Phylogenetic and functional changes in the microbial community of long-term restored soils under semiarid climate

In semiarid climates, soils are often found in pre-desertic states with constrained vegetation, organic matter and ecosystem functionality. These limitations negatively impact soil microbial communities which are important drivers of biogeochemical processes and strongly influence soil quality. The long-term impacts of restoration on the phylogenetic structure and metabolic functionality of soil microbial communities were studied in a representative degraded field area located in southeast-Spain. Restoration was undertaken 25 years ago by the singly application of two doses of organic domestic waste at 65 Mg ha−1 (LD plots) and 195 Mg ha−1 (HD plots).
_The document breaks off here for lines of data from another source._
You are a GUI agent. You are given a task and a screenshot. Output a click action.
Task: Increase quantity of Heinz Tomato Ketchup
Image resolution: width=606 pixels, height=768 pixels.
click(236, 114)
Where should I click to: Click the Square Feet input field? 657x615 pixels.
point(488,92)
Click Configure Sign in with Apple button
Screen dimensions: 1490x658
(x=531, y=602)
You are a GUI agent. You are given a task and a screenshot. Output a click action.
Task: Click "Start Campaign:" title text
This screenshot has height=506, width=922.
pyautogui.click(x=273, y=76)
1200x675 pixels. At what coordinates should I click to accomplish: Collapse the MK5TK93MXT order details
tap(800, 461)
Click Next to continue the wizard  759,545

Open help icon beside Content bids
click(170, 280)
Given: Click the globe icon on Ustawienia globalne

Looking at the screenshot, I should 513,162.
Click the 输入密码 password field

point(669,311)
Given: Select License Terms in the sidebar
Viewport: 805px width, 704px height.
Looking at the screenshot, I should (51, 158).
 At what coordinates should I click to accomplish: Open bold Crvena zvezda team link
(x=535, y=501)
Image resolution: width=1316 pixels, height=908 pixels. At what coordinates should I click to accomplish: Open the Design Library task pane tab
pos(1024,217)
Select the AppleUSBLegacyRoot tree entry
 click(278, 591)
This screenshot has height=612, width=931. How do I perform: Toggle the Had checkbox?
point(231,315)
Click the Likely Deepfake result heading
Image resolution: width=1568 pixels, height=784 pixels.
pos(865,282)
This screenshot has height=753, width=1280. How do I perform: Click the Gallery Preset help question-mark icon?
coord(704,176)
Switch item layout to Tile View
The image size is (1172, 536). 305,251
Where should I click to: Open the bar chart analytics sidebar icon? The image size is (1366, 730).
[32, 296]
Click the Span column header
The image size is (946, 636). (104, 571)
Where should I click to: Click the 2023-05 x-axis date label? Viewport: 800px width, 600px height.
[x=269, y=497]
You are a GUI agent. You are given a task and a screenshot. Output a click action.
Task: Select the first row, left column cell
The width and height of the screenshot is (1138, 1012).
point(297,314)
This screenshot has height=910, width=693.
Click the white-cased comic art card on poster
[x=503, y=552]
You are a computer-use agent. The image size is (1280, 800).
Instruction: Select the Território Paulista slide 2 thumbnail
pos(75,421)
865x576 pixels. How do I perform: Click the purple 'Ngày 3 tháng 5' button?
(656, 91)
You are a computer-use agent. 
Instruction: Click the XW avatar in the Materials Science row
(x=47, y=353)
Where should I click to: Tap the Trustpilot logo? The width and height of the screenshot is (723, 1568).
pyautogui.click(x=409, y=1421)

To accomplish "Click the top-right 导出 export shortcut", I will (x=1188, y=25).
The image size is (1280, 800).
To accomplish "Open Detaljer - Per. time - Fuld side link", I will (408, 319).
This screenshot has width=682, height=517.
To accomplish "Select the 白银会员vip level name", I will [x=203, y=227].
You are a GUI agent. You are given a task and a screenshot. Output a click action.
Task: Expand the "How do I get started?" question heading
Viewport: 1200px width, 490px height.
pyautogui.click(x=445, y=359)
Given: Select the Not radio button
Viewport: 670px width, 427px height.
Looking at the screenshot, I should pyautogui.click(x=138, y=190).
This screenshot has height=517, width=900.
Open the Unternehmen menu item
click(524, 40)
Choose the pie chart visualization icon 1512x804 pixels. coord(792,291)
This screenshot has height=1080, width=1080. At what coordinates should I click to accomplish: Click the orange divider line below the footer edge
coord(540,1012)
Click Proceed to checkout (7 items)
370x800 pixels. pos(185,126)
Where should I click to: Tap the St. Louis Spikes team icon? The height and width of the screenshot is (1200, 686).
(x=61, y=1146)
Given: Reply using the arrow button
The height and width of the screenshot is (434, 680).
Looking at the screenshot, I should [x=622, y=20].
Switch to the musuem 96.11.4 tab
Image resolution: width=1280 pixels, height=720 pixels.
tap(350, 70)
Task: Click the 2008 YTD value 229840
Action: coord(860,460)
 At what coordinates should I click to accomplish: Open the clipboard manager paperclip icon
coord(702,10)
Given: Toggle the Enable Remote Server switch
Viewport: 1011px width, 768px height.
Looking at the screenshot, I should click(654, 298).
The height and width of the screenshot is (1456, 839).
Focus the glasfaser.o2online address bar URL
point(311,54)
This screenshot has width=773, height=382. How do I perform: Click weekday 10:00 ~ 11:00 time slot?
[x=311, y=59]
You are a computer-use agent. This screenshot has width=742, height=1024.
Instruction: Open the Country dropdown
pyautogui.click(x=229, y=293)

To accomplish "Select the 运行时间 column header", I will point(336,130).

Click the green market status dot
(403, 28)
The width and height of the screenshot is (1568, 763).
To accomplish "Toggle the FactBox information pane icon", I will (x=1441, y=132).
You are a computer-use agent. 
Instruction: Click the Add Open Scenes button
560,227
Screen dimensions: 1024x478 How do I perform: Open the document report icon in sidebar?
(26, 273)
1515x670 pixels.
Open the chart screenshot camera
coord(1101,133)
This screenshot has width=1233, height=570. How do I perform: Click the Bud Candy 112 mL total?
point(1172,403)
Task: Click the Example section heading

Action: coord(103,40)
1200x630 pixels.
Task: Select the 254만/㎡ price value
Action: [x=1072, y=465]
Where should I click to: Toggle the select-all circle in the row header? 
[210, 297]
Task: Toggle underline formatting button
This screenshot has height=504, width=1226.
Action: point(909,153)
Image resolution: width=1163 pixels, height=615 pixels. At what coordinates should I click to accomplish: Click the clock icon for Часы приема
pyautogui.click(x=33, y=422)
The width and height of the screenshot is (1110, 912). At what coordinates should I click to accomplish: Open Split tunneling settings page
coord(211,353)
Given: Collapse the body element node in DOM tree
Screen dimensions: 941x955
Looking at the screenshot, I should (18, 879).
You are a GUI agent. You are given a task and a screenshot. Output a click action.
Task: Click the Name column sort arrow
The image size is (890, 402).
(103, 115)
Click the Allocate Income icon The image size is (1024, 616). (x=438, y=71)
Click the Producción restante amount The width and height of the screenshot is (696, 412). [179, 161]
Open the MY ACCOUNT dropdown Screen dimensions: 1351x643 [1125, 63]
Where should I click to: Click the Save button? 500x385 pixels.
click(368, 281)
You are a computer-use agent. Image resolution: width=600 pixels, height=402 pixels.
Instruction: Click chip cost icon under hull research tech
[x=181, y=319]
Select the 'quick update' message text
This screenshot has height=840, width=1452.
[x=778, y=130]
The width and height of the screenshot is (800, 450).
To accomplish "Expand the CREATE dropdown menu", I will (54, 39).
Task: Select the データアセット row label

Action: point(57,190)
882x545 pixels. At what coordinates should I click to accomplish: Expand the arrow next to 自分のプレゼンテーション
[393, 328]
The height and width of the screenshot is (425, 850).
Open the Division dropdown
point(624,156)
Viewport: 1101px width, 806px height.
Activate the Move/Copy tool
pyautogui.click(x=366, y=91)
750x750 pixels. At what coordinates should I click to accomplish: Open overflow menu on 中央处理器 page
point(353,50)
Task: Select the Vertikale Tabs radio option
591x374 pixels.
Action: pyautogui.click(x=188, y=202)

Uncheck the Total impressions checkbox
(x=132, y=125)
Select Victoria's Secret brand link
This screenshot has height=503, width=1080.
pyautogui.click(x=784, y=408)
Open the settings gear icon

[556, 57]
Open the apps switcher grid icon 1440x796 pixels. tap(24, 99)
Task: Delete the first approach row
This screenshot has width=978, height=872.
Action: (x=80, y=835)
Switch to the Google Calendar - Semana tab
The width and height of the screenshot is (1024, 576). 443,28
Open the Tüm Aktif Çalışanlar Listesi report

Control soils without amendment were also evaluated. Pyrosequencing of 16S- and 18S-rRNA genes did not reveal significant differences in phylogenetic diversity between restored and control soils. However, principal coordinates analysis of unweighted Unifrac distances showed variation in the structure of bacterial and fungal communities of HD plots. The number of Alpha-proteobacteria sequences was higher in HD plots than in LD and control plots, while Actinobacteria abundance diminished in HD plots. In contrast to Basidiomycota, the number of Ascomycota sequences responded positively to restoration. Changes in microbial phylogenetic structure were related to changes in functional structure established by multivariate analysis of community-level-physiological profiles. Interestingly, despite the absence of phylogenetic diversity, restoration decreased the catabolic diversity in HD plots. This effect is likely due to the aboveground plant influences in restored plots. Overall, in the long-term, soil restoration under semiarid conditions did not increase microbial diversity but influenced microbial community structure and functionality.